Расставшись с братом, я спустилась по башенным ступеням и побрела по мощенной кирпичом дороге, под фонарями, похожими на сочные ягоды. Впереди оказалась развилка.
Очень скоро кирпичное мощение сменилось булыжным, потом под ногами заскрежетала острая щебенка, а дальше, на многие мили вокруг, была просто утоптанная земля. Я остановилась. Прожив на небесах не один год, я уже знала: сейчас что-то произойдет. Свет померк, небосвод сделался приторно-синим, как в день моей смерти, и тут впереди, далеко-далеко, возникла чья-то фигура, движущаяся мне навстречу, – то ли мужская, то ли женская, то ли детская, то ли взрослая. Когда взошла луна, стало ясно, что это мужчина. Меня охватила тревога, и я, задыхаясь, бросилась вперед, чтобы его разглядеть. Неужели это мой отец? Неужели сбылось мое отчаянное желание?
– Сюзи, – окликнул встречный, когда я остановилась шагах в десяти, и приветственно вскинул руки. – Не узнаешь?

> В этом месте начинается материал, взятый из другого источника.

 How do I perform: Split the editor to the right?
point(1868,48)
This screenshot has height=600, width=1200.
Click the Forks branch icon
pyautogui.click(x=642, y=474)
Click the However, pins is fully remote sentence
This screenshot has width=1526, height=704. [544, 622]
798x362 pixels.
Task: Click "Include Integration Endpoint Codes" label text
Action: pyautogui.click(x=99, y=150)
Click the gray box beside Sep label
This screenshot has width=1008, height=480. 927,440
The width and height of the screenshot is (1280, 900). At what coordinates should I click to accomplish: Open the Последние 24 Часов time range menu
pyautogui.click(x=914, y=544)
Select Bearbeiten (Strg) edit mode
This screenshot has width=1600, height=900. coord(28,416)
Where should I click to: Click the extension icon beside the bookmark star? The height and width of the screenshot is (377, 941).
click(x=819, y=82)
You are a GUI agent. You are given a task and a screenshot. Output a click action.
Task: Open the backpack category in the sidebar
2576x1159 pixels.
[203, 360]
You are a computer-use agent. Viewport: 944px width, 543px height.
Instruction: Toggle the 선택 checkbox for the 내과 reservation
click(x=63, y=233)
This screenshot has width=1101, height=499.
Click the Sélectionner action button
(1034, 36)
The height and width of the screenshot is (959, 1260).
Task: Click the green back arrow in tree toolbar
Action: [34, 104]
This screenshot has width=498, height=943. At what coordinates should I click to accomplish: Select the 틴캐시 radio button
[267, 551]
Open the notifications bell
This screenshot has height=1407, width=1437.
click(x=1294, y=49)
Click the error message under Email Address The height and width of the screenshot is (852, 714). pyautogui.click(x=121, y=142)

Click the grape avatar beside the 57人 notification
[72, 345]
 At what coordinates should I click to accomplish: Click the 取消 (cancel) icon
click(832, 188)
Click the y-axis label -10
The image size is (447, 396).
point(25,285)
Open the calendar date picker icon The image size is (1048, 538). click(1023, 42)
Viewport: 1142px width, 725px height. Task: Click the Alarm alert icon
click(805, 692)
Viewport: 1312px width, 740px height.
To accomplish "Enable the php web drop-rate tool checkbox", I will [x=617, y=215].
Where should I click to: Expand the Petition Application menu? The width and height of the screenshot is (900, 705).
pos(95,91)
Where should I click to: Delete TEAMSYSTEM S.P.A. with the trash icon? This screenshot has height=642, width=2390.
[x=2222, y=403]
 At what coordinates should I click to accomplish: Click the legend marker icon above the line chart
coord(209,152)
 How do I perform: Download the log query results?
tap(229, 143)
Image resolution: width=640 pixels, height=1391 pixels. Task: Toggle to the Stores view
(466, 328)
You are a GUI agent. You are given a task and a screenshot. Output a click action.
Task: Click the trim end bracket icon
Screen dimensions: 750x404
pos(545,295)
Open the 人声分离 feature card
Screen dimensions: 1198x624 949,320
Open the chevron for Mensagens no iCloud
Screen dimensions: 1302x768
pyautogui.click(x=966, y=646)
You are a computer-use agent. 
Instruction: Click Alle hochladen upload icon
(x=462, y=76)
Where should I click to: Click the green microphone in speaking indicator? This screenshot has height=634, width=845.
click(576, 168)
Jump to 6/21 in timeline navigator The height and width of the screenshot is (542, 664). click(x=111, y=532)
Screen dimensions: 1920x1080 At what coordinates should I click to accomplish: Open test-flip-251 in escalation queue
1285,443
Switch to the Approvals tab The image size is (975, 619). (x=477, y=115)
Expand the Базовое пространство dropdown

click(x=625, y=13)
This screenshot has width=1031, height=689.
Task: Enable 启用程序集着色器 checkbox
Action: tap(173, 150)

И я сделалась шестилетней крохой и перенеслась в гостиную знакомого дома в Иллинойсе. По старой привычке, я встала туфельками на его ступни.
– Дедушка!
Сейчас мы с ним оказались на небе вдвоем, я стала легкой, как перышко, ведь мне было шесть лет, а ему пятьдесят шесть, и мой папа привез нас к нему в гости. Мы закружились в медленном танце, от которого дедушку каждый раз прошибала слеза.
– Помнишь композитора? – спросил он.
– Барбер!
– «Адажио для струнных», – уточнил он.
Во время плавных шагов и вращений я ни разу не сбилась и не споткнулась, не то что на Земле, а сама вспоминала, как однажды застала деда в слезах и спросила, почему он плачет.